WHAT NEEDS TO BE DONE: Retype the listing below, keeping every line the same.

PROVIDED RECORDS:
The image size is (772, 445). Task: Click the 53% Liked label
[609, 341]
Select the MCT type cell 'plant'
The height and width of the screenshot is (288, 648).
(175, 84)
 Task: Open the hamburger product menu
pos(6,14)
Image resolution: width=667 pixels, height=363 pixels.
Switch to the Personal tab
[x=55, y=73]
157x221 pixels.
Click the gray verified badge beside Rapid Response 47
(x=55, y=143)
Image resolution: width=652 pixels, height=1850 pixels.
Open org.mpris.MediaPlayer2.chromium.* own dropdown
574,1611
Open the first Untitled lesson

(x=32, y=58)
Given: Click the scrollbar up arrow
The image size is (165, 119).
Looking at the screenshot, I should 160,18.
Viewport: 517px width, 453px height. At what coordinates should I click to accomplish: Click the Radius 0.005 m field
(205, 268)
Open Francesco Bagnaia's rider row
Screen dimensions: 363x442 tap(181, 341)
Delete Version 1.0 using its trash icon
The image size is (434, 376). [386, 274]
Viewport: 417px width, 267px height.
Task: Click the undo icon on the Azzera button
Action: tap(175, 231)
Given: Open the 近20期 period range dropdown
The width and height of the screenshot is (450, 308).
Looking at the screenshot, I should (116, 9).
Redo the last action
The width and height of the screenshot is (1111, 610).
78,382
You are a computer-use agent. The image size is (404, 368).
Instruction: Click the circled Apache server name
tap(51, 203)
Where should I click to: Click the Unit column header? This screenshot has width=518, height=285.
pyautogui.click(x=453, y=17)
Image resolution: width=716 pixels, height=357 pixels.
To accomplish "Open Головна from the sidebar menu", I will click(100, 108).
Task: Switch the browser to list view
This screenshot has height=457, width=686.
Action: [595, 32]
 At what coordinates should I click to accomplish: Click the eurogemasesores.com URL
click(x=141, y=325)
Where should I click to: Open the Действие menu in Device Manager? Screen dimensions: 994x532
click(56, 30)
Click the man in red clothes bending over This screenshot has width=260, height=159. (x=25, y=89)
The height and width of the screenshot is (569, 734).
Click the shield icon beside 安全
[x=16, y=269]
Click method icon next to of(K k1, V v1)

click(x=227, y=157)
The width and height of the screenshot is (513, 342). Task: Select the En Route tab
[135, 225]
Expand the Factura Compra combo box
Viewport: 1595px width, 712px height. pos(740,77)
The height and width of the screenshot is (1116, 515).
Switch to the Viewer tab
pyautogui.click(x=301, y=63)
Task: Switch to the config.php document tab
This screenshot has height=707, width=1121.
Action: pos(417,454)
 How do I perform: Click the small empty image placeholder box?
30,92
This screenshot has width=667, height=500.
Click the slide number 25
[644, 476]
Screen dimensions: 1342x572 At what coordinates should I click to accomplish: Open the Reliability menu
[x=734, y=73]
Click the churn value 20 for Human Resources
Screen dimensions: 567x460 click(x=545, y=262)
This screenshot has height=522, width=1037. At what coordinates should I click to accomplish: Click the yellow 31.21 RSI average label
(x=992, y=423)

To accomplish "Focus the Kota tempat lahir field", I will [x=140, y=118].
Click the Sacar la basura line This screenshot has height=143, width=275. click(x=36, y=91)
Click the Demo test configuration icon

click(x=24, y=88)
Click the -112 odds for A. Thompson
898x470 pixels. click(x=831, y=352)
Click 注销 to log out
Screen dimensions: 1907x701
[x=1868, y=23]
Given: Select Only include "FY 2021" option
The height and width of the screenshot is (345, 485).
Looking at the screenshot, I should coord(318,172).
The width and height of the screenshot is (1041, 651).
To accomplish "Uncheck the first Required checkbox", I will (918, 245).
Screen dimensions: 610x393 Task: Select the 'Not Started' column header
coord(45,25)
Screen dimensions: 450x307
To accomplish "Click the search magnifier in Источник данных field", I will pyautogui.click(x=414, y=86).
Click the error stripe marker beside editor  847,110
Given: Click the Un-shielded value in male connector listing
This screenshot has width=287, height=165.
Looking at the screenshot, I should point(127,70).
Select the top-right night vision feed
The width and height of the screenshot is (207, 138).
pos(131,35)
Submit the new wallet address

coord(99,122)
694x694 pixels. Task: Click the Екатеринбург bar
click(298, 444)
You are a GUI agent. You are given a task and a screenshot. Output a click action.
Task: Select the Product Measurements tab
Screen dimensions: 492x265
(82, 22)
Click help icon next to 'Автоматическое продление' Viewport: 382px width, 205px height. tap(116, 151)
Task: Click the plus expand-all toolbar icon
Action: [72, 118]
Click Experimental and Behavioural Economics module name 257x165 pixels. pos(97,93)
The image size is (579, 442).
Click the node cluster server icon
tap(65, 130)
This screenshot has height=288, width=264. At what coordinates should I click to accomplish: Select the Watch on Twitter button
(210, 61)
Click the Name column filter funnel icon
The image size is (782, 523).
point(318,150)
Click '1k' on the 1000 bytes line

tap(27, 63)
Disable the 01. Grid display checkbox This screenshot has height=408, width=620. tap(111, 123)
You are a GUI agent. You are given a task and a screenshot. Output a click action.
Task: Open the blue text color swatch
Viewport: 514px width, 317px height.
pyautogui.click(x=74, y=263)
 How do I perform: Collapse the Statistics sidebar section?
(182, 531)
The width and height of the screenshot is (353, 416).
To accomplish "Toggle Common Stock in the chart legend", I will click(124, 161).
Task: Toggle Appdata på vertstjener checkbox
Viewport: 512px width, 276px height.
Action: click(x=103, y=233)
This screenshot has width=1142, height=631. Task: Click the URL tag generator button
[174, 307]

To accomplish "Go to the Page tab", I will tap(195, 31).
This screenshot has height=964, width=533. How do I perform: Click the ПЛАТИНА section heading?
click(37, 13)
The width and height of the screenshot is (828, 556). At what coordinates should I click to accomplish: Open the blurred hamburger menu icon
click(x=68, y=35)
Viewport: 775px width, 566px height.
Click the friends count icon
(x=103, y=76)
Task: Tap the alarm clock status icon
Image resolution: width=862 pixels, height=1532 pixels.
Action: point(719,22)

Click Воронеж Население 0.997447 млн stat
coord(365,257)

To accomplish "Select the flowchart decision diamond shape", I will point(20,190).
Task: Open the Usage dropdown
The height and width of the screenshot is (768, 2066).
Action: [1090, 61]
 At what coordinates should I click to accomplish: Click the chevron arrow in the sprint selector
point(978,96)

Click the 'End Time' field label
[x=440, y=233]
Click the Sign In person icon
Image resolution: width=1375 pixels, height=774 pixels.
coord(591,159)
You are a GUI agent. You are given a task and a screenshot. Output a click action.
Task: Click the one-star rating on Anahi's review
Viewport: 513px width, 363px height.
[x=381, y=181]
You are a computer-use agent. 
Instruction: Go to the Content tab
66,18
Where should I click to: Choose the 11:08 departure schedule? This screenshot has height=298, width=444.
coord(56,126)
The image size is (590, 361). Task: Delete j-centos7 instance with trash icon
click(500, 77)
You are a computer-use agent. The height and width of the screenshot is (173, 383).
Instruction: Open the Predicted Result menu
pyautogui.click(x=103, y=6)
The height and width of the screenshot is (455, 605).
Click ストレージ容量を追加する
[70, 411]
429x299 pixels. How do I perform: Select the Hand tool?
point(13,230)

FINISHED TASK:
The image size is (772, 445). Task: Click the 53% Liked label
[609, 341]
Select the MCT type cell 'plant'
The height and width of the screenshot is (288, 648).
(175, 84)
 Task: Open the hamburger product menu
pos(6,14)
Image resolution: width=667 pixels, height=363 pixels.
Switch to the Personal tab
[x=55, y=73]
157x221 pixels.
Click the gray verified badge beside Rapid Response 47
(x=55, y=143)
Image resolution: width=652 pixels, height=1850 pixels.
Open org.mpris.MediaPlayer2.chromium.* own dropdown
574,1611
Open the first Untitled lesson

(x=32, y=58)
Given: Click the scrollbar up arrow
The image size is (165, 119).
Looking at the screenshot, I should 160,18.
Viewport: 517px width, 453px height. At what coordinates should I click to accomplish: Click the Radius 0.005 m field
(205, 268)
Open Francesco Bagnaia's rider row
Screen dimensions: 363x442 tap(181, 341)
Delete Version 1.0 using its trash icon
The image size is (434, 376). [386, 274]
Viewport: 417px width, 267px height.
Task: Click the undo icon on the Azzera button
Action: tap(175, 231)
Given: Open the 近20期 period range dropdown
The width and height of the screenshot is (450, 308).
Looking at the screenshot, I should (116, 9).
Redo the last action
The width and height of the screenshot is (1111, 610).
78,382
You are a computer-use agent. The image size is (404, 368).
Instruction: Click the circled Apache server name
tap(51, 203)
Where should I click to: Click the Unit column header? This screenshot has width=518, height=285.
pyautogui.click(x=453, y=17)
Image resolution: width=716 pixels, height=357 pixels.
To accomplish "Open Головна from the sidebar menu", I will click(100, 108).
Task: Switch the browser to list view
This screenshot has height=457, width=686.
Action: [595, 32]
 At what coordinates should I click to accomplish: Click the eurogemasesores.com URL
click(x=141, y=325)
Where should I click to: Open the Действие menu in Device Manager? Screen dimensions: 994x532
click(56, 30)
Click the man in red clothes bending over This screenshot has width=260, height=159. (x=25, y=89)
The height and width of the screenshot is (569, 734).
Click the shield icon beside 安全
[x=16, y=269]
Click method icon next to of(K k1, V v1)

click(x=227, y=157)
The width and height of the screenshot is (513, 342). Task: Select the En Route tab
[135, 225]
Expand the Factura Compra combo box
Viewport: 1595px width, 712px height. pos(740,77)
The height and width of the screenshot is (1116, 515).
Switch to the Viewer tab
pyautogui.click(x=301, y=63)
Task: Switch to the config.php document tab
This screenshot has height=707, width=1121.
Action: pos(417,454)
 How do I perform: Click the small empty image placeholder box?
30,92
This screenshot has width=667, height=500.
Click the slide number 25
[644, 476]
Screen dimensions: 1342x572 At what coordinates should I click to accomplish: Open the Reliability menu
[x=734, y=73]
Click the churn value 20 for Human Resources
Screen dimensions: 567x460 click(x=545, y=262)
This screenshot has height=522, width=1037. At what coordinates should I click to accomplish: Click the yellow 31.21 RSI average label
(x=992, y=423)

To accomplish "Focus the Kota tempat lahir field", I will [x=140, y=118].
Click the Sacar la basura line This screenshot has height=143, width=275. click(x=36, y=91)
Click the Demo test configuration icon

click(x=24, y=88)
Click the -112 odds for A. Thompson
898x470 pixels. click(x=831, y=352)
Click 注销 to log out
Screen dimensions: 1907x701
[x=1868, y=23]
Given: Select Only include "FY 2021" option
The height and width of the screenshot is (345, 485).
Looking at the screenshot, I should coord(318,172).
The width and height of the screenshot is (1041, 651).
To accomplish "Uncheck the first Required checkbox", I will (918, 245).
Screen dimensions: 610x393 Task: Select the 'Not Started' column header
coord(45,25)
Screen dimensions: 450x307
To accomplish "Click the search magnifier in Источник данных field", I will pyautogui.click(x=414, y=86).
Click the error stripe marker beside editor  847,110
Given: Click the Un-shielded value in male connector listing
This screenshot has width=287, height=165.
Looking at the screenshot, I should point(127,70).
Select the top-right night vision feed
The width and height of the screenshot is (207, 138).
pos(131,35)
Submit the new wallet address

coord(99,122)
694x694 pixels. Task: Click the Екатеринбург bar
click(298, 444)
You are a GUI agent. You are given a task and a screenshot. Output a click action.
Task: Select the Product Measurements tab
Screen dimensions: 492x265
(82, 22)
Click help icon next to 'Автоматическое продление' Viewport: 382px width, 205px height. tap(116, 151)
Task: Click the plus expand-all toolbar icon
Action: [72, 118]
Click Experimental and Behavioural Economics module name 257x165 pixels. pos(97,93)
The image size is (579, 442).
Click the node cluster server icon
tap(65, 130)
This screenshot has height=288, width=264. At what coordinates should I click to accomplish: Select the Watch on Twitter button
(210, 61)
Click the Name column filter funnel icon
The image size is (782, 523).
point(318,150)
Click '1k' on the 1000 bytes line

tap(27, 63)
Disable the 01. Grid display checkbox This screenshot has height=408, width=620. tap(111, 123)
You are a GUI agent. You are given a task and a screenshot. Output a click action.
Task: Open the blue text color swatch
Viewport: 514px width, 317px height.
pyautogui.click(x=74, y=263)
 How do I perform: Collapse the Statistics sidebar section?
(182, 531)
The width and height of the screenshot is (353, 416).
To accomplish "Toggle Common Stock in the chart legend", I will click(124, 161).
Task: Toggle Appdata på vertstjener checkbox
Viewport: 512px width, 276px height.
Action: click(x=103, y=233)
This screenshot has width=1142, height=631. Task: Click the URL tag generator button
[174, 307]

To accomplish "Go to the Page tab", I will tap(195, 31).
This screenshot has height=964, width=533. How do I perform: Click the ПЛАТИНА section heading?
click(37, 13)
The width and height of the screenshot is (828, 556). At what coordinates should I click to accomplish: Open the blurred hamburger menu icon
click(x=68, y=35)
Viewport: 775px width, 566px height.
Click the friends count icon
(x=103, y=76)
Task: Tap the alarm clock status icon
Image resolution: width=862 pixels, height=1532 pixels.
Action: point(719,22)

Click Воронеж Население 0.997447 млн stat
coord(365,257)

To accomplish "Select the flowchart decision diamond shape", I will point(20,190).
Task: Open the Usage dropdown
The height and width of the screenshot is (768, 2066).
Action: [1090, 61]
 At what coordinates should I click to accomplish: Click the chevron arrow in the sprint selector
point(978,96)

Click the 'End Time' field label
[x=440, y=233]
Click the Sign In person icon
Image resolution: width=1375 pixels, height=774 pixels.
coord(591,159)
You are a GUI agent. You are given a task and a screenshot. Output a click action.
Task: Click the one-star rating on Anahi's review
Viewport: 513px width, 363px height.
[x=381, y=181]
You are a computer-use agent. 
Instruction: Go to the Content tab
66,18
Where should I click to: Choose the 11:08 departure schedule? This screenshot has height=298, width=444.
coord(56,126)
The image size is (590, 361). Task: Delete j-centos7 instance with trash icon
click(500, 77)
You are a computer-use agent. The height and width of the screenshot is (173, 383).
Instruction: Open the Predicted Result menu
pyautogui.click(x=103, y=6)
The height and width of the screenshot is (455, 605).
Click ストレージ容量を追加する
[70, 411]
429x299 pixels. How do I perform: Select the Hand tool?
point(13,230)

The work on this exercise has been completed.